Discuss Data: Workshop on the History of Soviet Dissent
Blinken OSA Archivum staff participated in the first in-person workshop of the project Discuss Data Community Space – History of Soviet Dissent and Samizdat/Samvydav (2023-2026) at Forschungstelle Osteuropa an der Universität Bremen. Revolved around the distribution and research of data on Soviet dissident culture, the project aims to create a community platform incorporating archival material from partner institutions.
On July 14–15, 2025, Forschungstelle Osteuropa an der Universität Bremen (Research Center for East European Studies at the University of Bremen, FSO) organized the first in-person workshop of the international project Discuss Data Community Space – History of Soviet Dissent and Samizdat/Samvydav (2023–2026). The project aims at building a community platform for distribution of and research on archival data based on input from institutions hosting collections of samizdat/samvydav and dissident culture from the territory of the former USSR.
This is the second phase of the project Discuss Data – Repository and discussion platform for research data, done in cooperation with the State and University Library Göttingen, sponsored by the Deutsche Forschungsgemeinschaft (German Research Fund, DFG). Partners include organizations from Russia, Ukraine, and Lithuania, as well as the Blinken OSA Archivum, which was represented at the consortium meeting by Katerina Belenkina, Archivist-Slavic Collection, József Bóné, Head of IT, and Csaba Szilágyi, Chief Archivist/Head of Human Rights Program.

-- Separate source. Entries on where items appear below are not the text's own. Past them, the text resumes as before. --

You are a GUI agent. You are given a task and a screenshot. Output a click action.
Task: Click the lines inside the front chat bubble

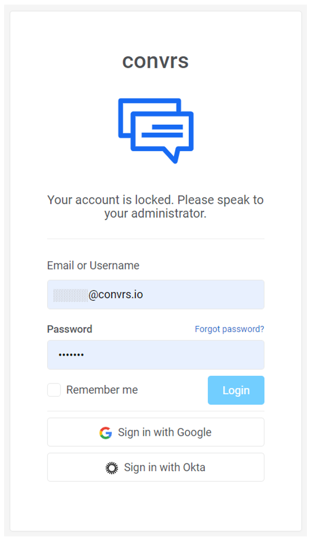tap(162, 131)
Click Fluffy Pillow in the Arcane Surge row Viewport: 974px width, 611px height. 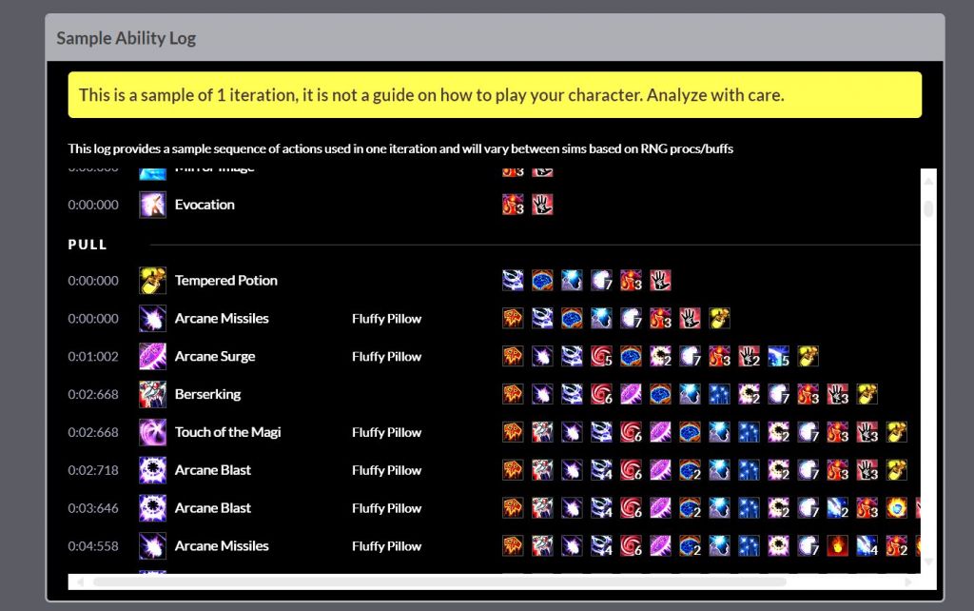tap(386, 357)
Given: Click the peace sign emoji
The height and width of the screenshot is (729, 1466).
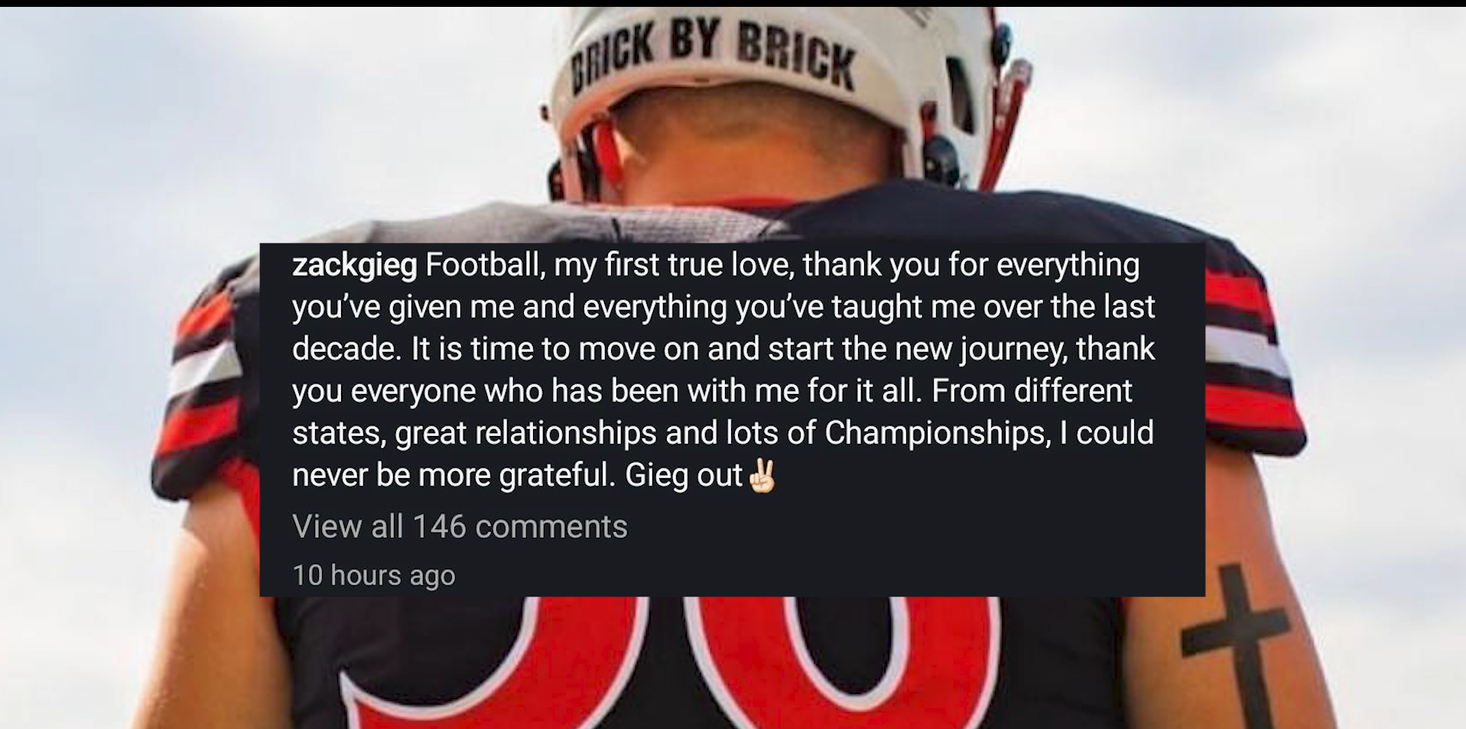Looking at the screenshot, I should (762, 475).
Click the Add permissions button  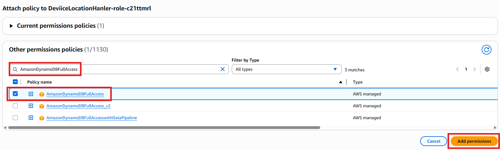(x=474, y=141)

The workshop included a presentation of staff and collections of participating institutions from which a selection will be integrated in the future Discuss Data platform. A prototype of the platform was also introduced by developers at FSO, followed by the recording of first impressions and a Q&A session. The workshop team then had a superb guided tour of the extremely rich archives of the FSO, where the earliest issues of samizdat, numerous literary and artistic publications, as well as seminal documents on human rights violation cases in the USSR in the 1950-1970s, including the handwritten transcripts of the trial against Joseph Brodsky by Frida Vigdorova from 1964, were on display. Discussions on the technical framework and content of the platform and use case scenarios followed. In conclusion, participants agreed on the schedule and assignments for the next phase of development.